[Collected data]
↓

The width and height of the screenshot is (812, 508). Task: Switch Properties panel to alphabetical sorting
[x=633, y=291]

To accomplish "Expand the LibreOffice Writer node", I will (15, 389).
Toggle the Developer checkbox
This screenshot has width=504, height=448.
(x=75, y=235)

↑
↓

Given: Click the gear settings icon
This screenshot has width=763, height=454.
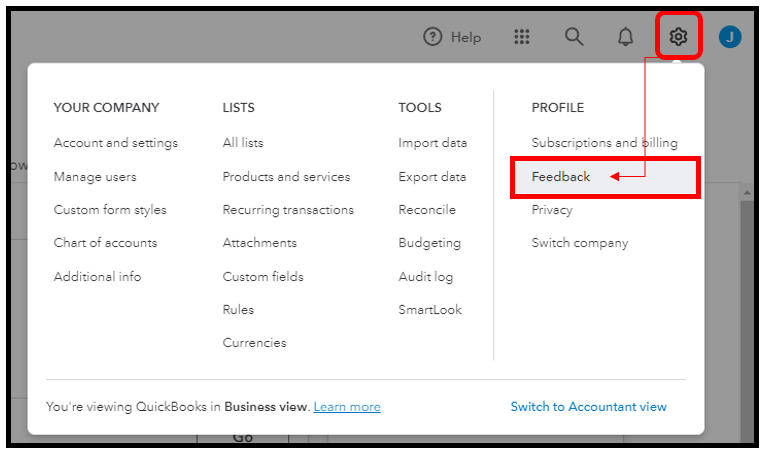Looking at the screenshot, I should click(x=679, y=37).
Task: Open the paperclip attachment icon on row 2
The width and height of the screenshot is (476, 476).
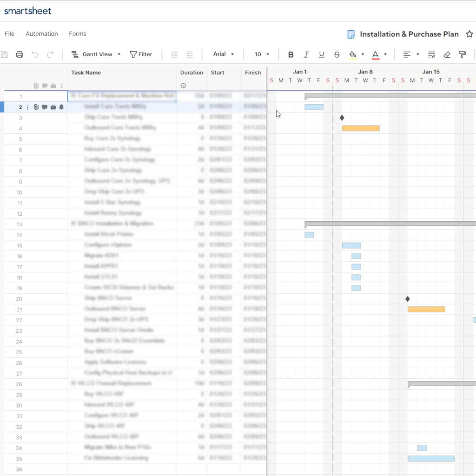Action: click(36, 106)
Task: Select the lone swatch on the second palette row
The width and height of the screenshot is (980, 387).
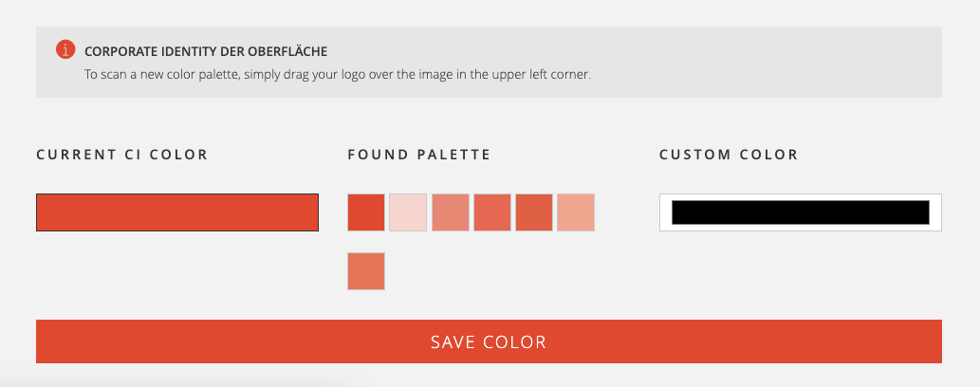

↑
↓

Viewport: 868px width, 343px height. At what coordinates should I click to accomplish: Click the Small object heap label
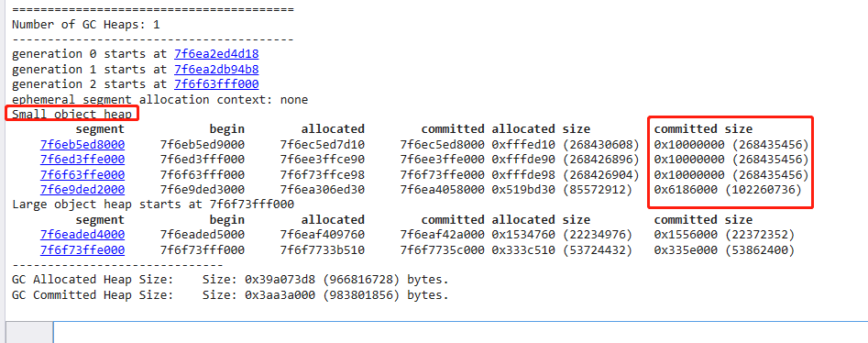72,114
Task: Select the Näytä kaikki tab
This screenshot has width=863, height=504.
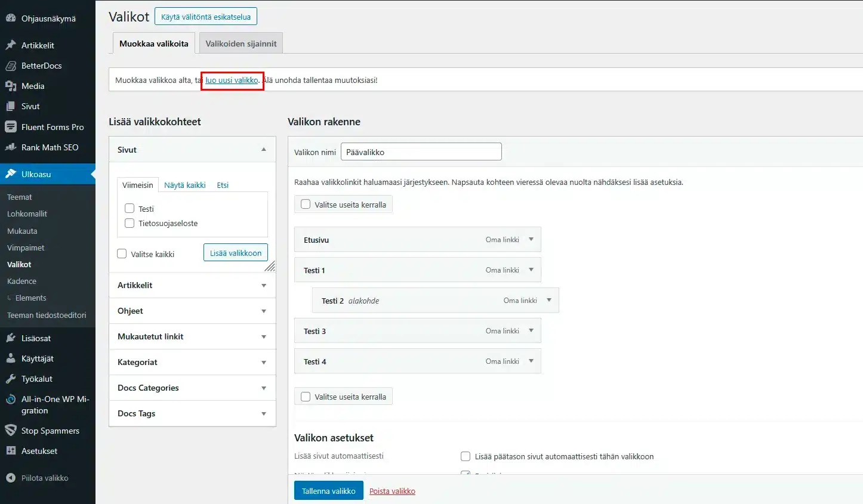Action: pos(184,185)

↑

__PROBLEM TO WORK ON__:
Using the records above, report each line with the string "Select".

__THE COMPLETED TASK__:
Task: Select the lone swatch on the second palette row
Task: Select the Näytä kaikki tab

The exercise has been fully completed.